Document passage:
BEGIN

Restorative justice calls for schools to provide students and staff the opportunity to talk through conflicts instead of punishing kids with meaningful measures like suspensions.
Yet the data shows that, despite an outlay of $100 million since it became the prevailing practice, incidents requiring the NYPD’s school safety division more than doubled — from 1,200 in the first quarter of 2016 to 4,120 in the first quarter of 2025.
The report also found that putting troubled students in “meditation rooms” instead of suspending or kicking them out of class doesn’t solve any problems, as violent incidents continued to rise and absenteeism jumped 35%.
The study cites several instances of students not being punished or held accountable for deplorable behavior and violent acts.
- Though students at Origins High School who had subjected a Jewish teacher to Nazi salutes and threats were sent to a “meditation room,” the harassment did not stop.
- This spring, an 8-year-old stabbed a staff member with a pencil and threatened classmates at Staten Island’s PS 8. Parents derided the school’s response — a meditation room and calls home — as entirely inadequate.
- A Center for Court Innovation in Brooklyn found no statistically significant benefits in schools that implemented restorative-justice practices compared to those that used a traditional disciplinary approach.
The Department of Education claims suspensions have plummeted 48% over the past 10 years, resulting in “keeping more children in class and engaged.”
Duh: If your policy is to suspend fewer kids, as restorative-justice calls for, it’s no shock that fewer kids get suspended.
Even Schools Chancellor Melissa Aviles-Ramos admits the approach isn’t cutting it: “The work is far from done,” she conceded Wednesday. Yet she vowed, “It’s not leaving New York City public schools.”

END

Available data:
BEGIN

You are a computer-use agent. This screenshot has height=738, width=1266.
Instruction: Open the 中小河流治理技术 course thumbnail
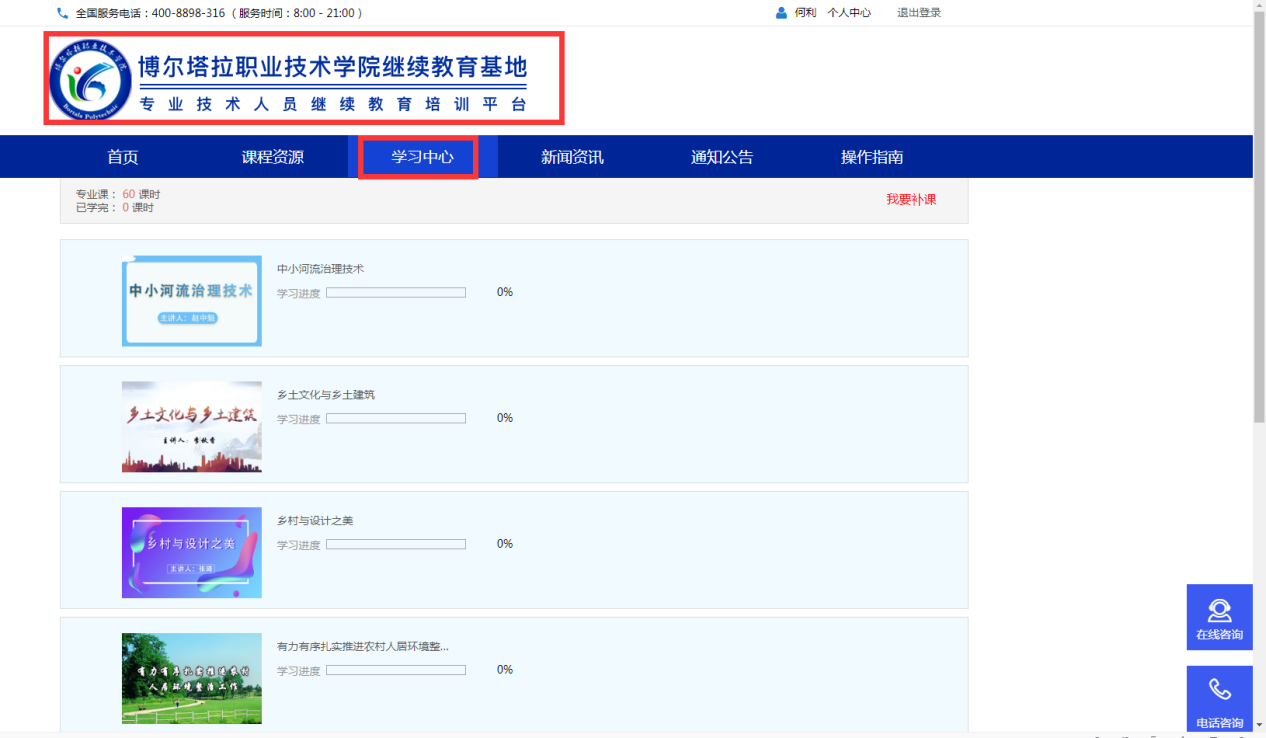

END

Exercise task:
Can you reproduce the entire passage on restorative justice in New York City schools above, word for word?

Completed task:
Restorative justice calls for schools to provide students and staff the opportunity to talk through conflicts instead of punishing kids with meaningful measures like suspensions.
Yet the data shows that, despite an outlay of $100 million since it became the prevailing practice, incidents requiring the NYPD’s school safety division more than doubled — from 1,200 in the first quarter of 2016 to 4,120 in the first quarter of 2025.
The report also found that putting troubled students in “meditation rooms” instead of suspending or kicking them out of class doesn’t solve any problems, as violent incidents continued to rise and absenteeism jumped 35%.
The study cites several instances of students not being punished or held accountable for deplorable behavior and violent acts.
- Though students at Origins High School who had subjected a Jewish teacher to Nazi salutes and threats were sent to a “meditation room,” the harassment did not stop.
- This spring, an 8-year-old stabbed a staff member with a pencil and threatened classmates at Staten Island’s PS 8. Parents derided the school’s response — a meditation room and calls home — as entirely inadequate.
- A Center for Court Innovation in Brooklyn found no statistically significant benefits in schools that implemented restorative-justice practices compared to those that used a traditional disciplinary approach.
The Department of Education claims suspensions have plummeted 48% over the past 10 years, resulting in “keeping more children in class and engaged.”
Duh: If your policy is to suspend fewer kids, as restorative-justice calls for, it’s no shock that fewer kids get suspended.
Even Schools Chancellor Melissa Aviles-Ramos admits the approach isn’t cutting it: “The work is far from done,” she conceded Wednesday. Yet she vowed, “It’s not leaving New York City public schools.”